El salinato arrancó con un acto espectacular de
supuesta moralización: el asalto militar a la residencia de Joaquín
Hernández Galicia, La Quina, y el encarcelamiento de éste
y de Salvador Barragán Camacho, segundo en importancia en el sindicato
de Pemex; sin embargo, el desaseo gubernamental se hizo patente cuando
en el mando de ese organismo sindical se impuso, desde Los Pinos, a Sebastián
Guzmán Cabrera, un charro jubilado ni más ni menos
corrupto que su antecesor, y luego a Carlos Romero Deschamps, quien años
más tarde daría de qué hablar. Fue sólo el
comienzo. Entre 1988 y 1994 la mayor parte del sector público de
la economía fue vendida a precios irrisorios a particulares, en
procesos de licitación -cuando los había- amañados
y turbios. El salinato dejó a su paso un escenario de catástrofe
en el país y algunas fortunas incrementadas, entre ellas la del
hermano del ex presidente, Raúl Salinas de Gortari, hoy preso en
La Palma.
En el sexenio siguiente se desmanteló lo que quedaba
de propiedad nacional -salvo Pemex y las empresas eléctricas, que
Ernesto Zedillo no pudo privatizar, pese a los esfuerzos que realizó
en ese sentido- y se estipuló la transferencia, mediante los fraudulentos
"rescates" bancario y carretero, de decenas de miles de millones de dólares
del erario a particulares, operación legalizada, cabe recordar,
con el voto de los legisladores priístas y panistas.
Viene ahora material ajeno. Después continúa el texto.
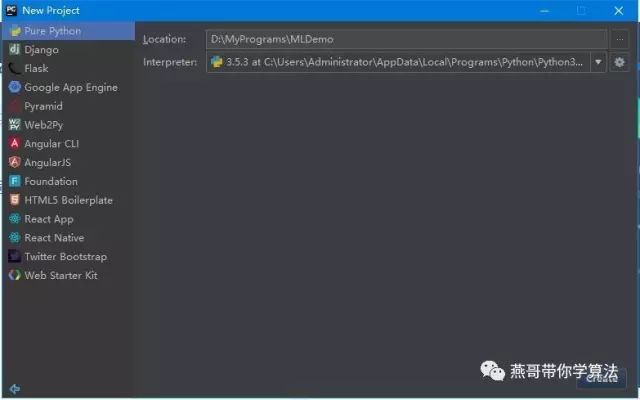Select the Web2Py icon
This screenshot has width=640, height=400.
click(15, 124)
Ante ese pasado de corrupción e inmoralidad, del
que los puntos aquí referidos son sólo muestras, la alternancia
y la pretendida consolidación democrática habrían
debido deslindarse por medio de una revisión exhaustiva y de un
esclarecimiento, si no legal -habida cuenta de la prescripción de
muchos de los presumibles delitos-, al menos político, histórico
y ético. Sin embargo, las autoridades actuales -en la Federación
y en los estados- han optado por convivir, negociar y cogobernar con los
exponentes de la corrupción histórica y dan vigencia, de
esa manera, a las prácticas tradicionales del desvío, el
desfalco, el enriquecimiento y la apropiación indebida de recursos.
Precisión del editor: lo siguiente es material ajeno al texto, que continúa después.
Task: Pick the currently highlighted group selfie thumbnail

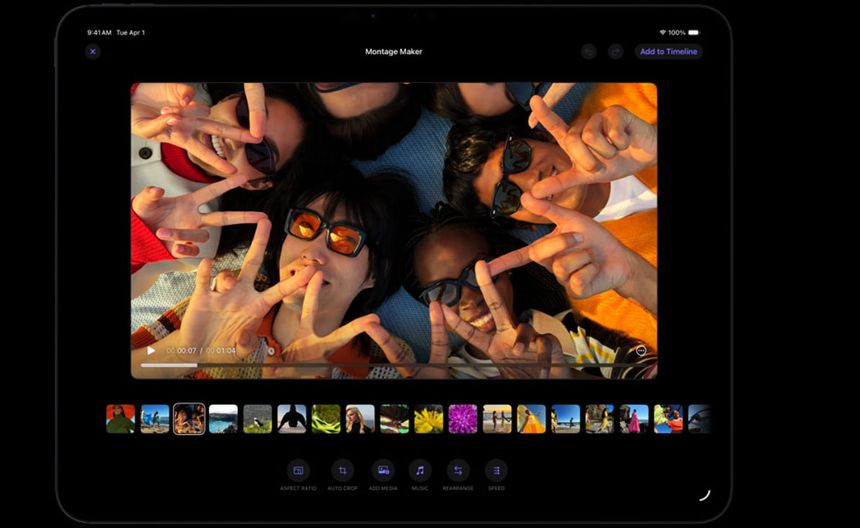Action: point(189,418)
En ausencia del necesario ajuste de cuentas con el pasado,
la corrupción aflora en el presente y amenaza con cancelar el futuro
de la institucionalidad republicana. Esta consideración pone de
manifiesto la pertinencia y la urgencia de revisar, investigar y sancionar,
cuando sea posible y legal, el cúmulo de inmundicias que ha sido
colocado, hasta ahora, bajo la alfombra del poder público.